__Written exercise 1__:
Swap "location" for "position" in the rows starting at the line containing "Identify the location" and ending at the line containing "supply is located at coordinates (184, 836).". Return only those lines, with nothing else changed.

__Extracted text__:
Studio album by the Psychedelic Furs
- Released: October 1989
- Recorded: Rak, London, May–July 1989
- Genre: Alternative rock
- Label: Columbia
- Producer: David M. Allen; the Psychedelic Furs;

The Psychedelic Furs chronology
| All of This and Nothing (1988) | Book of Days (1989) | World Outside (1991) |

Singles from Book of Days
- "Should God Forget" Released: 1989; "House" Released: 1990;

= Book of Days (The Psychedelic Furs album) =

Book of Days is the sixth studio album by the English rock band the Psychedelic Furs, released in October 1989 by Columbia Records. It reached No. 74 on the UK Albums Chart and No. 138 on the US Billboard 200.

Two singles were released from the album, "Should God Forget" and "House", which peaked at No. 8 and No. 1, respectively, on the Billboard Modern Rock Tracks chart. "House" also reached No. 90 in the UK Singles Chart.

==Production==
The album was coproduced by David M. Allen. It marked the return of original bandmember Vince Ely.

==Critical reception==

The St. Petersburg Times noted that "the Furs often sound downright metallic, kicking out churning, noisome arrangements and hard-rock riffs." The Boston Globe deemed the album "dense, murky, agitated, hauntingly pretty and lush in places, generally caustic." The Toronto Star determined that the album "merits the attention of longtime fans, if only for the raw, anxious intensity that has sprung anew in Richard Butler's doom-laden voice."

The Spin Alternative Record Guide panned David M. Allen's "muddy mix," writing that "Butler's voice has never come across so biteless and small."

__Data for this task__:
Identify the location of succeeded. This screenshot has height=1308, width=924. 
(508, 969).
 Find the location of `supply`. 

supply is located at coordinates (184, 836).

==

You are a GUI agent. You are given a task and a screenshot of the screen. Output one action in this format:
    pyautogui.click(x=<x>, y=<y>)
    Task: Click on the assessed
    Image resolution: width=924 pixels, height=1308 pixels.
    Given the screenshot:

__Written exercise 2__:
Using the Book of Days article, answer the following:
(a) What position did the album reach on the UK Albums Chart?
(b) Who coproduced the album?
(c) Which original bandmember returned on this album?

__Full output 1__:
Identify the position of succeeded. This screenshot has height=1308, width=924. 
(508, 969).
 Find the position of `supply`. 

supply is located at coordinates (184, 836).

__Full output 2__:
(a) No. 74
(b) David M. Allen
(c) Vince Ely